Benedictine monastery in Denmark

Åsebakken Priory, or the Priory of Our Lady of Åsebakken, is a Benedictine monastery of nuns at Birkerød, about 20 km north of Copenhagen in Denmark. The priory is part of the Beuronese Congregation within the Benedictine Confederation.

==History==
In 1898, the Apostolic Vicar of Denmark, Johannes von Euch, approached the monastery of the Sisters of Perpetual Adoration in Innsbruck, Austria, with the invitation to establish a monastic community in his prelature. During 1902-3, with the financial backing of Baroness Maria von Wacken Hartig, the Sisters acquired two parcels of land in Copenhagen. Construction on them, however, was not begun until 1913, and lasted into the following year.

In June 1914, a group of seven Sisters left Austria under the leadership of Prioress M. Birgitta von Wacken Hartig, and the monastery was formally established on the following 8 October.
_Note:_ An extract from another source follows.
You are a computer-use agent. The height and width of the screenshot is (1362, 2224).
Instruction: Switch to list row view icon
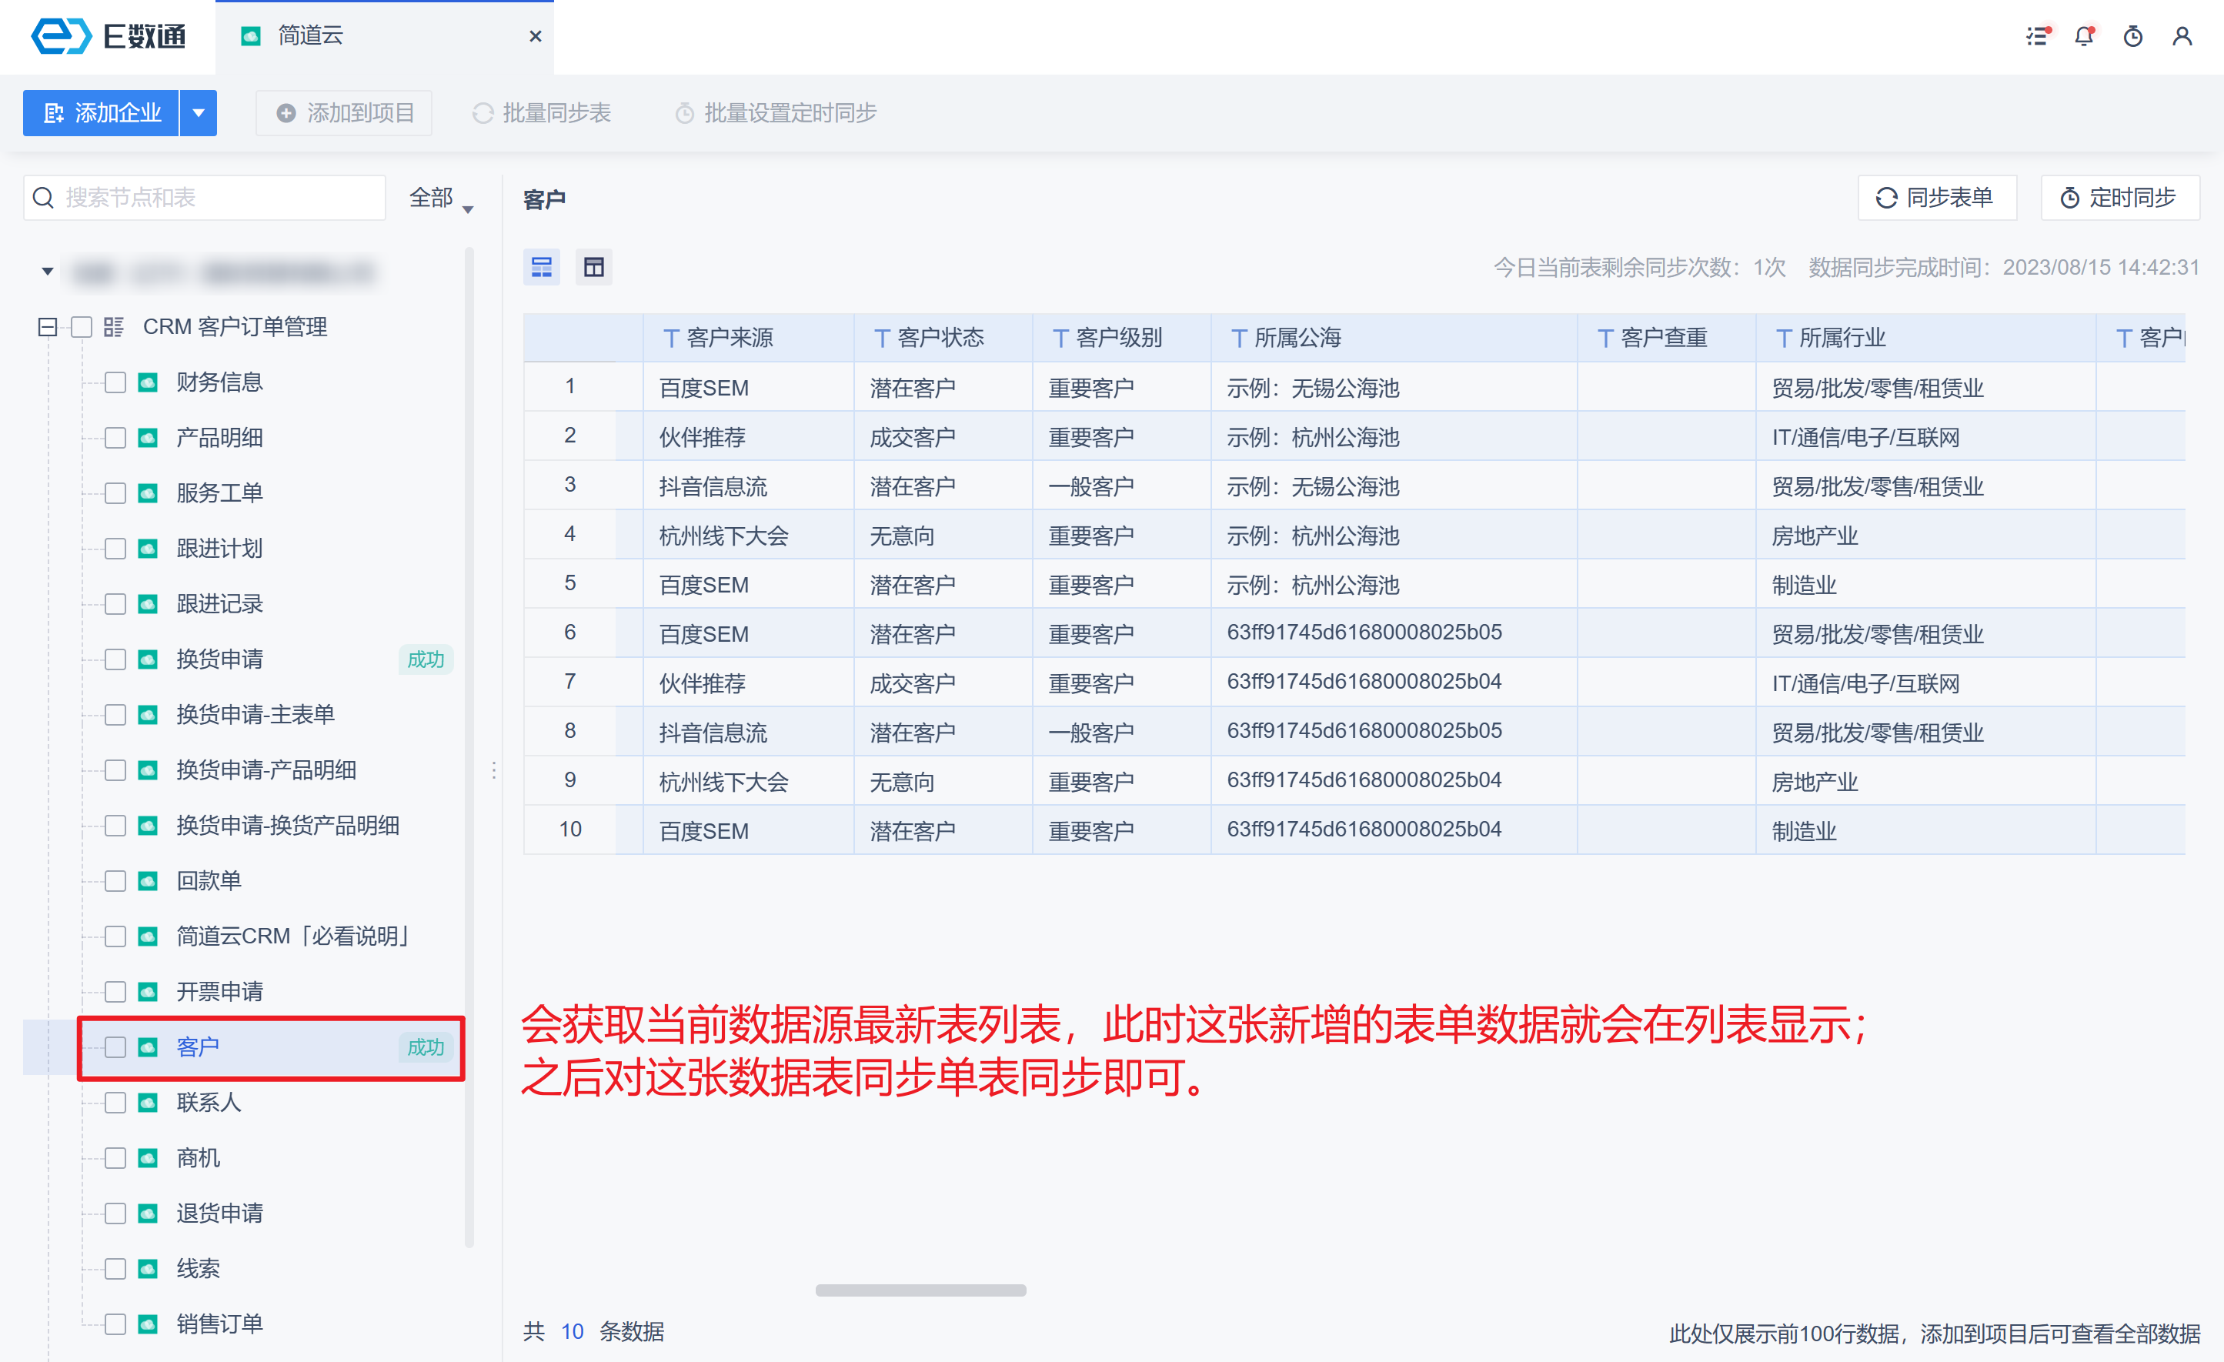click(542, 267)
That same day, two Danish women were received as postulants to the community. Within a few years, the community numbered over twenty Sisters.

In 1935 the Sisters were led in a spiritual retreat under Father Watler Czernin, O.S.B., a monk of Beuron Abbey in Germany. Through this exercise, the decision was made by the community to put themselves under the Rule of St. Benedict. The entire community began their canonical novitiate on 24 October 1936. They made their profession of religious vows as Benedictine nuns on 8 December of the following year.

The monastery moved to its present location, a former country house, in 1942. Although the Beuronese Constitution was adopted in 1936, formal incorporation into the Beuronese Congregation was completed only in 1988.

Under Czernin's leadership, in 1948 one of the nuns helped to found a monastery in Brazil, the Mosteiro de São João in São Paulo.